Task details -
Return every line of the data below that includes the string "will".

Supplied information -
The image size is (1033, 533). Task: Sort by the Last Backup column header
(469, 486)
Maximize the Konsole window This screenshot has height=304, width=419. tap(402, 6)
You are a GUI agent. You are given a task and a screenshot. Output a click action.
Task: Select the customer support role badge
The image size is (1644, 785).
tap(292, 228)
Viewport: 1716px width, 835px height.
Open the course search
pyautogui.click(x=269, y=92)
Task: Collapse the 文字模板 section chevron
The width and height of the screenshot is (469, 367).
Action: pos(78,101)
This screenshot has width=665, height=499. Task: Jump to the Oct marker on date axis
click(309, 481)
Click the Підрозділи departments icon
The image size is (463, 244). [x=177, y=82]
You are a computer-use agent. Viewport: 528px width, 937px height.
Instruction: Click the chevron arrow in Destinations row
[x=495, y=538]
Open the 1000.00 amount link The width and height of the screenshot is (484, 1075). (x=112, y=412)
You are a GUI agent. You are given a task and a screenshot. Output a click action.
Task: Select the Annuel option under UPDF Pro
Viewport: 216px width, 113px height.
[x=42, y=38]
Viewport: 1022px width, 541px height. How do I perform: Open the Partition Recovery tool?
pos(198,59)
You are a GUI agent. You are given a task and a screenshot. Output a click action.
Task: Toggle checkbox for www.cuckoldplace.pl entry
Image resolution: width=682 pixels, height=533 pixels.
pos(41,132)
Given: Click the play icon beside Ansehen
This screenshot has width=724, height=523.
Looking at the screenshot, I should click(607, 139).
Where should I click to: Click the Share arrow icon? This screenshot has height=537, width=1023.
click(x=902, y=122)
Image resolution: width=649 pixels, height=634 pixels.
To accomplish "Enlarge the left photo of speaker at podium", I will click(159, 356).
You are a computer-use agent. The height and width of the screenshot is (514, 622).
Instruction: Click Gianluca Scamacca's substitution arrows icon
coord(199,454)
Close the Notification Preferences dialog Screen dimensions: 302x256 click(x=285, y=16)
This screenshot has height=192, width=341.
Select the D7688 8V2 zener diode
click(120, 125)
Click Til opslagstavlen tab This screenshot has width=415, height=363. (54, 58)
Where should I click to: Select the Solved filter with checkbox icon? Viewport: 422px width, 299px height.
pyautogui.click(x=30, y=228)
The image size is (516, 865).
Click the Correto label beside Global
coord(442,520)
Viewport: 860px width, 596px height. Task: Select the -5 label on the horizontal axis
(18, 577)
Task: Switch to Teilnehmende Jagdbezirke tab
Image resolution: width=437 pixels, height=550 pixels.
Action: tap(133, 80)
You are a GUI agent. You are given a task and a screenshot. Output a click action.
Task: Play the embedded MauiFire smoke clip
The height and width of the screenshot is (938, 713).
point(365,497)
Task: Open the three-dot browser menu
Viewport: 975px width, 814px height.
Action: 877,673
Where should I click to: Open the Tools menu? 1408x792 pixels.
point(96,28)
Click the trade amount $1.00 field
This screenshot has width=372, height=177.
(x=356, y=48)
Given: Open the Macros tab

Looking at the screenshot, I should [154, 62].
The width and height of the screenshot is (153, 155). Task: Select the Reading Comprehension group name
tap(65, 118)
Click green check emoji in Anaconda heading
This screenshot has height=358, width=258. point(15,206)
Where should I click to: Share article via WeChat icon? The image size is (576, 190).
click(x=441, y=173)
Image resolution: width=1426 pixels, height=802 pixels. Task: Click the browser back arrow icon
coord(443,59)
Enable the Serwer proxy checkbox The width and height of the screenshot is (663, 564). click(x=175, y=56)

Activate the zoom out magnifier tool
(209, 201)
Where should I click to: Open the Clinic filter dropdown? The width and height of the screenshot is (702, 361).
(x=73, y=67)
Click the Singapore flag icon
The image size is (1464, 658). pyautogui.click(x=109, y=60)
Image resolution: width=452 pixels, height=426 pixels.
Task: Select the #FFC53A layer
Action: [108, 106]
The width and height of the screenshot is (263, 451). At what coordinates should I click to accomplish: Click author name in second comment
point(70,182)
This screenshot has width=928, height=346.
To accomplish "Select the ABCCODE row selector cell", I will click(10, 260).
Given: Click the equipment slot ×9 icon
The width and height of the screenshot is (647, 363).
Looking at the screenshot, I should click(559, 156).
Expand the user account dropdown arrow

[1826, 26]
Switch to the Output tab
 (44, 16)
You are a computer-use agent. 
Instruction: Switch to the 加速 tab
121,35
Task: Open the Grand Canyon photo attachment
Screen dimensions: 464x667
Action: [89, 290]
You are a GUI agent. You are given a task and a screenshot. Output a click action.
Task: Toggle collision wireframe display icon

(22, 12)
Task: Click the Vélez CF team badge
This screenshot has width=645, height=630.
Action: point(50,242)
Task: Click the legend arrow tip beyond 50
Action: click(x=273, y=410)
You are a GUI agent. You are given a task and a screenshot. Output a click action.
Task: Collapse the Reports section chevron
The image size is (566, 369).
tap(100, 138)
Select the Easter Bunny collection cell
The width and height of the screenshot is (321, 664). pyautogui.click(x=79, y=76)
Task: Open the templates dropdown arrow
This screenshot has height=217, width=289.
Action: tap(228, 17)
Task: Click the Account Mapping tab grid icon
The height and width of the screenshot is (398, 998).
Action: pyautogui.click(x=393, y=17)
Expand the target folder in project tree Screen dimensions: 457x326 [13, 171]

Your solution -
To accomplish "Enlarge the left photo of speaker at podium", I will click(159, 356).
To accomplish "Select the ABCCODE row selector cell", I will click(10, 260).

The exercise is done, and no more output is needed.